Animated Smiley

Lab Assignment 2
to prepare for Lab Exam 2

This assignment gives you some more practice in basic Java programming, including practice with if statments and simple loops, by enhancing the previous Smiley program to handle animation of a smiley face as it interacts with the walls (boundaries) of the graphics window.


Program behavior and general requirements

In general, you are to complete the Java class SmileyAnimation, which we’ve added to the Smiley program so that smiley faces can be animated.

When Smiley is run, a graphics window appears, with a smiley face in it; the exact shape and color of the face are up to you, within the bounds that the face must be small enough that it can ’move around“ within the graphics window, and be recognizable as a smiley face (you will use the previously written SmileyFace class to make it). That smiley heads off towards a wall, an edge of the graphics window. When it hits the wall it should

  1. Change the color of its face to the color of the wall, and the wall color should become the color of the (background of) the smiley face; in other words, the colors swap.

  2. Rebound from the wall, either directly (going back the way it came), or at 45 degrees up or down (if it hit the left or right wall) or 45 degrees left or right (if it hit the top or bottom wall); the direction is randomly chosen.

This behavior continues for a number of milliseconds, set as a constant in the program; every time the smiley hits a wall, it and the wall swap colors and the smiley rebounds, heading to another wall.

The user clicks on the close box to close the window and end the program; if the close box is clicked while the smiley is still moving, the program still shuts down.


Technical Details

For this assignment, we’ve again helped you get started by providing some code and lots of comments and documentation. All your work is done in the SmileyAmination class. We provide several already-written class files that provide functions you will likely need to use in your program. Two of these, SmileyFace and SmileyDisplay, have public methods or constants you may need to employ, so we included text files, SmileyFace.txt and SmileyDisplay.txt, describing those public items. You may be surprised that SmileyFace is not provided in source code form, since you wrote that class in the last execise. But that is just the point: having written and thoroughly tested it, we can now use its methods to make and manipulate smiley face characterisics without paying attention to the class’ details; we don’t need the source to use the class’ capabilities.

These files are stored together in the archive file Lab2.zip. Download Lab2.zip to your computer and unzip it into its own folder. Replace all spaces marked // Your code goes here with your own Java code to obtain a complete, correctly working program.

As before, when compiling the program, use the command javac *.java to ensure all parts of the program are recompiled. (For more on this, see the Orientation to the Lab section of the manual.) Run the program with the command java Smiley.
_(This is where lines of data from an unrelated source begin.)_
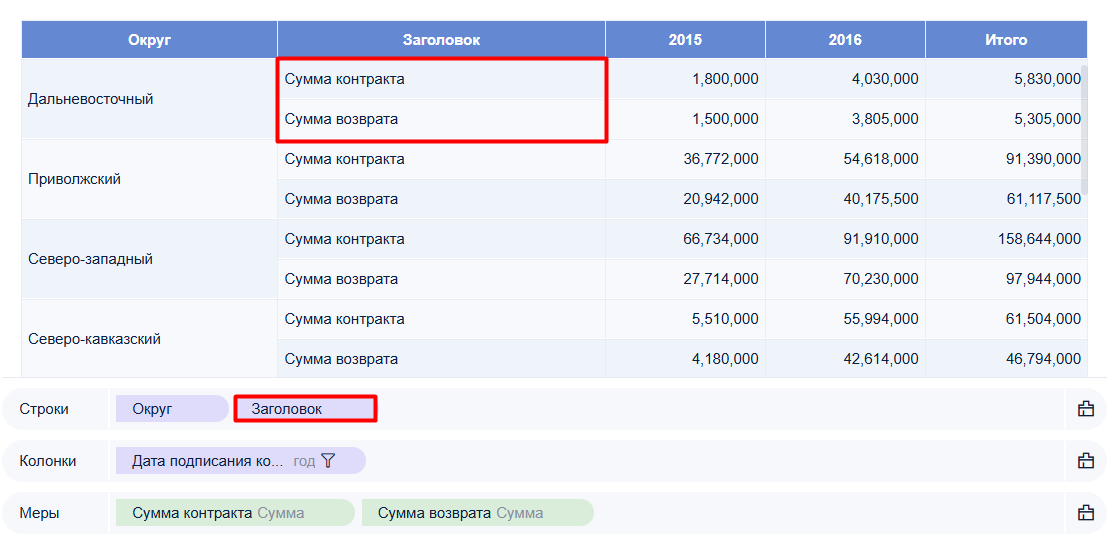The height and width of the screenshot is (540, 1114).
Task: Select the 158,644,000 total cell
Action: pos(1006,239)
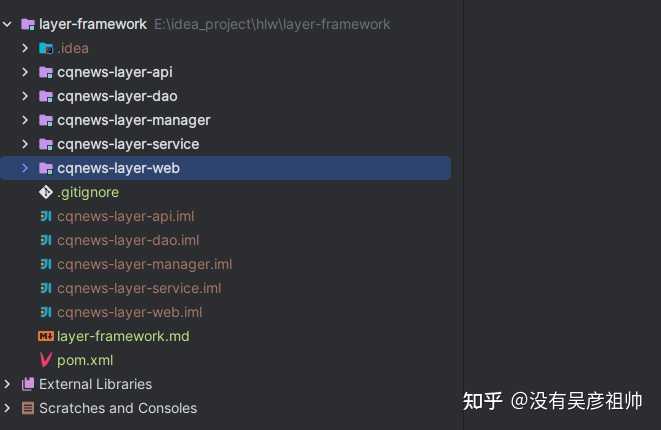Select the cqnews-layer-manager.iml file

pos(144,265)
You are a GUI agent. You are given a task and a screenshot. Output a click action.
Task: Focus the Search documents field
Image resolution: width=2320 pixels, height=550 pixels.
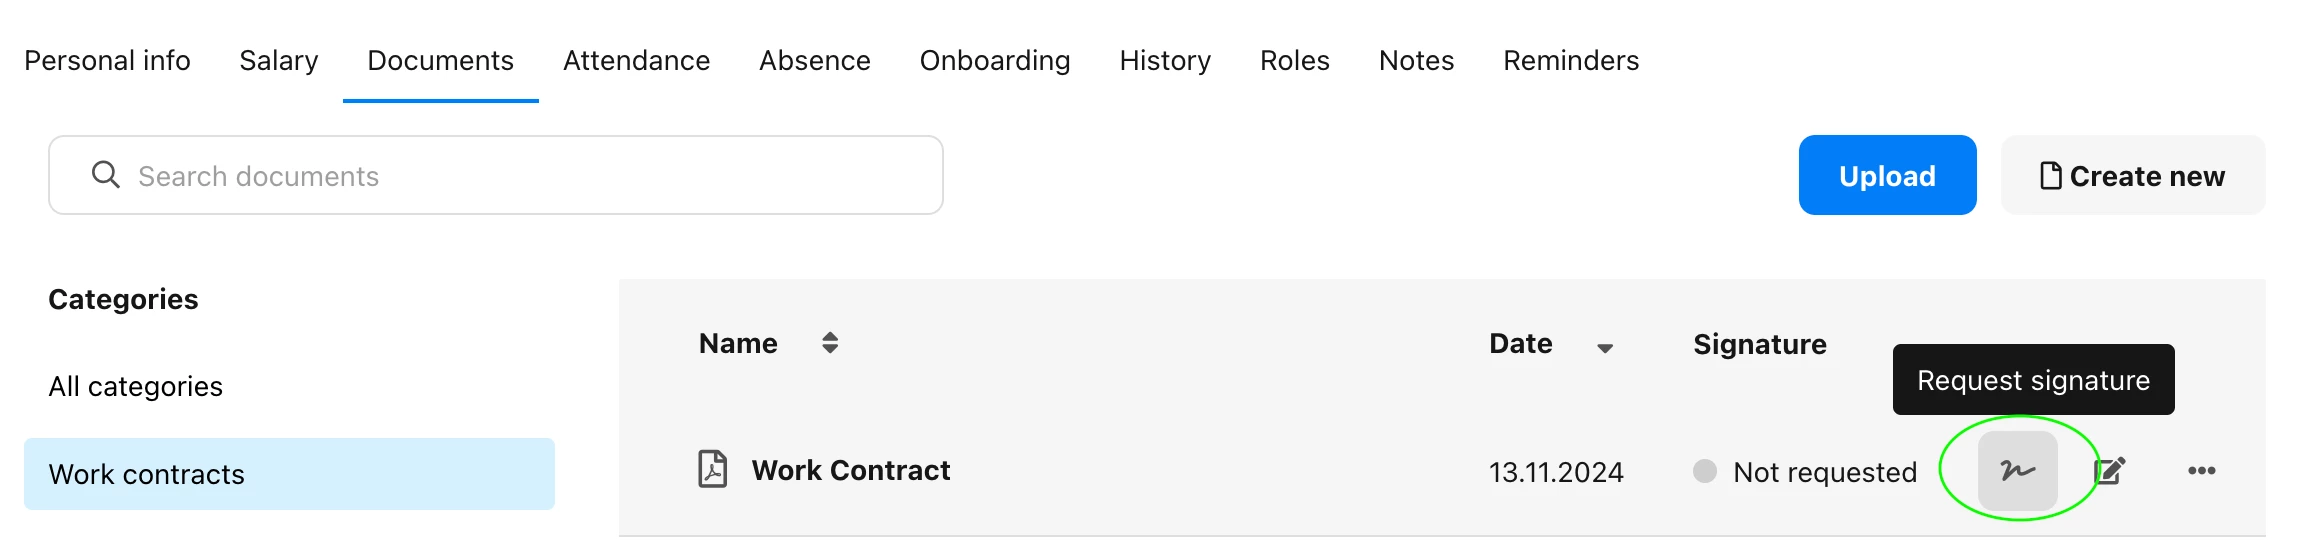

Do remember that a significant failure to follow class style standards on a lab exam can result in a “not pass” for that exam.


Testing Tips

It’s typically fastest to implement and debug a program when it is done in stages; when something goes wrong, you know it was because of changes made at the current stage, thus reducing the amount of code you have to search to find the mistake. Testing in stages can take many forms. For this assignment, since all the methods you are writing are in one class, testing in stages boils down to adding and testing a method or two at a time, judiciously choosing them so that, as you add them, you are incrementally heading to a completed program.